Identification, isolation, and characterization of a 32-kDa fatty acid-binding protein missing from lymphocytes in humans with Bietti crystalline dystrophy (BCD)

Abstract

Bietti crystalline dystrophy (BCD) is an autosomal recessive retinal degeneration characterized by intraretinal lipid inclusions with degeneration of the retina and sclerosis of the choroidal vessels, resulting clinically in progressive night blindness and constriction of the visual fields. Characterization of fatty acid metabolism in Bietti crystalline dystrophy suggested that BCD might result from abnormalities in lipid-binding proteins or one or more enzymes active in fatty acid elongation and desaturation. To further investigate the first possibility, the docosahexaenoic acid-binding proteins (DHABPs) of human lymphocytes from patients with Bietti crystalline dystrophy were studied and compared with those of normal controls. For fatty acid-binding protein (FABP) identification, lymphocyte cytosol was first subjected to Lipidex 1000 chromatography.

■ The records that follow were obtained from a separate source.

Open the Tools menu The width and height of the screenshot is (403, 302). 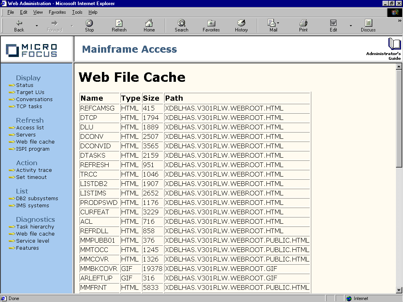pyautogui.click(x=77, y=12)
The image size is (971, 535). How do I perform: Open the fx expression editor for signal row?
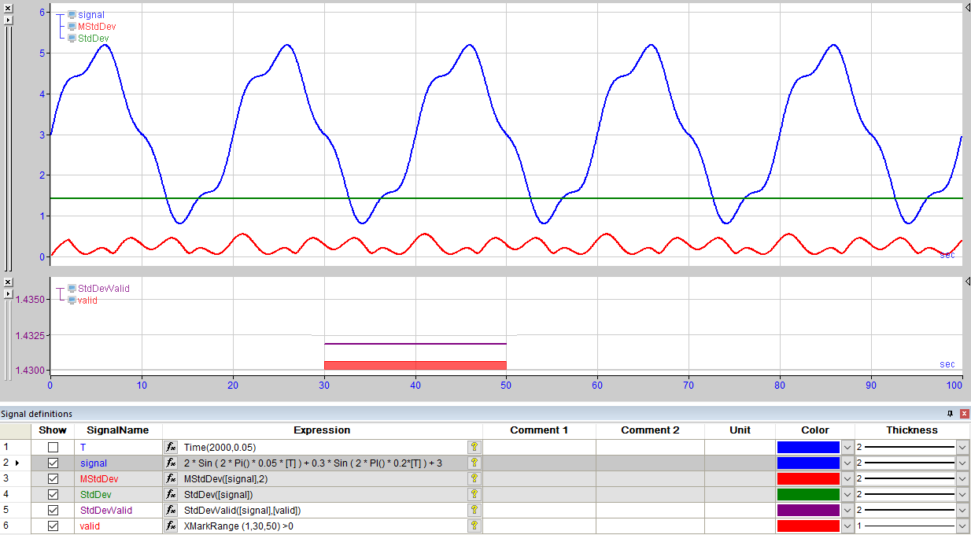[171, 463]
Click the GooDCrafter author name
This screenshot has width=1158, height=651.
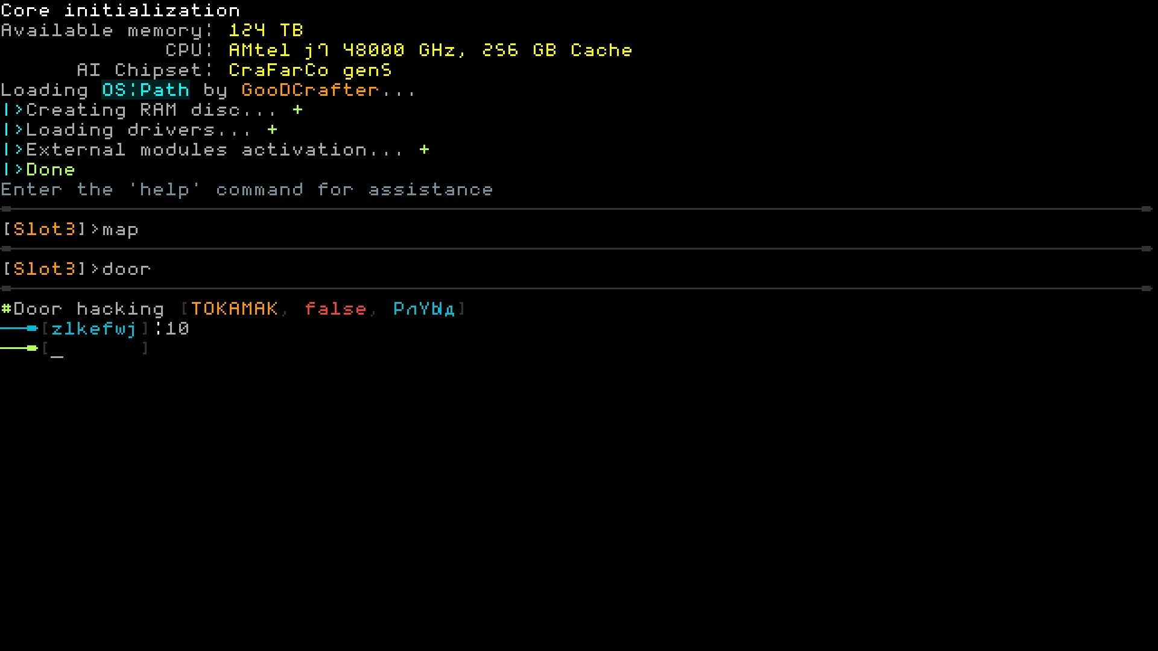[309, 90]
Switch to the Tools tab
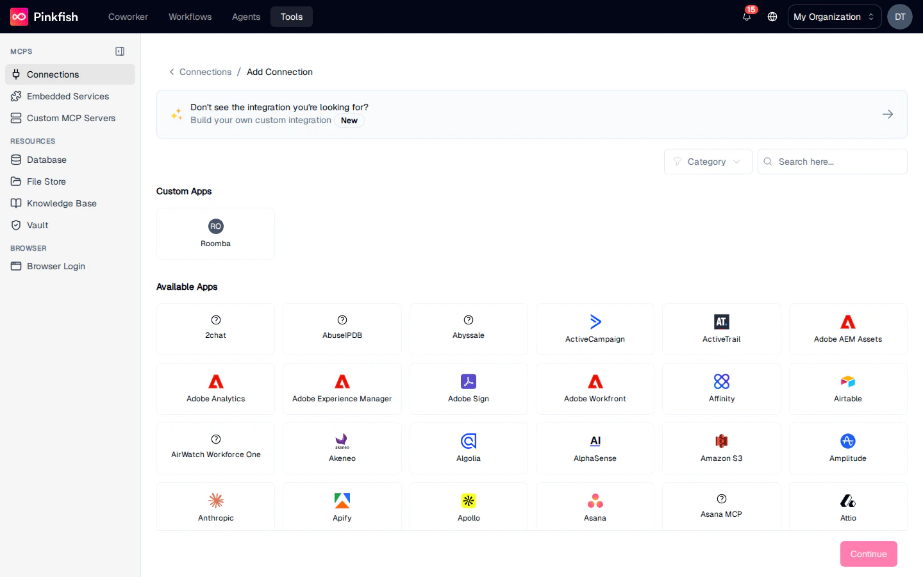 [x=291, y=17]
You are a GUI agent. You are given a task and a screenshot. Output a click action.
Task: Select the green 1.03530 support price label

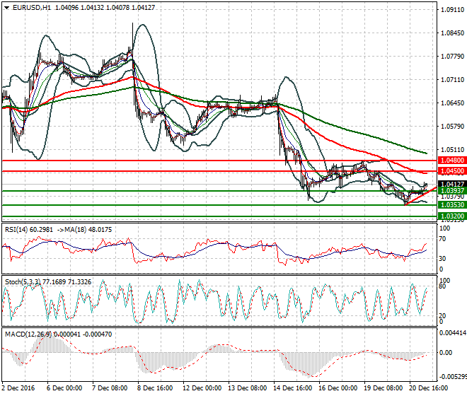coord(450,205)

FABPs were then cross-linked with [14C]22:6n-3 and identified by HPLC and SDS-PAGE. Ten major peaks corresponding to calculated molecular weights of 13, 14, 32, 43, 45, 50, 64, 96, 105, and 186 kDa exhibit high-affinity binding of fatty acids. Significantly, peaks corresponding to two fatty acid-binding proteins of 32 and 45 kDa present in age-matched controls are absent from lymphocytes of patients with BCD. The 32-kDa fatty acid-binding protein present in normal individuals but absent from patients with BCD was isolated from cultured control human lymphocytes, its fatty acid-binding properties were characterized, and its amino acid composition was analyzed. It shows specific binding of 3n-3 fatty acids, consistent with the pattern of abnormalities of lipid metabolism demonstrated in patients with BCD. These results suggest that the 32- and 43-kDa FABPs are reasonable candidates for causing BCD.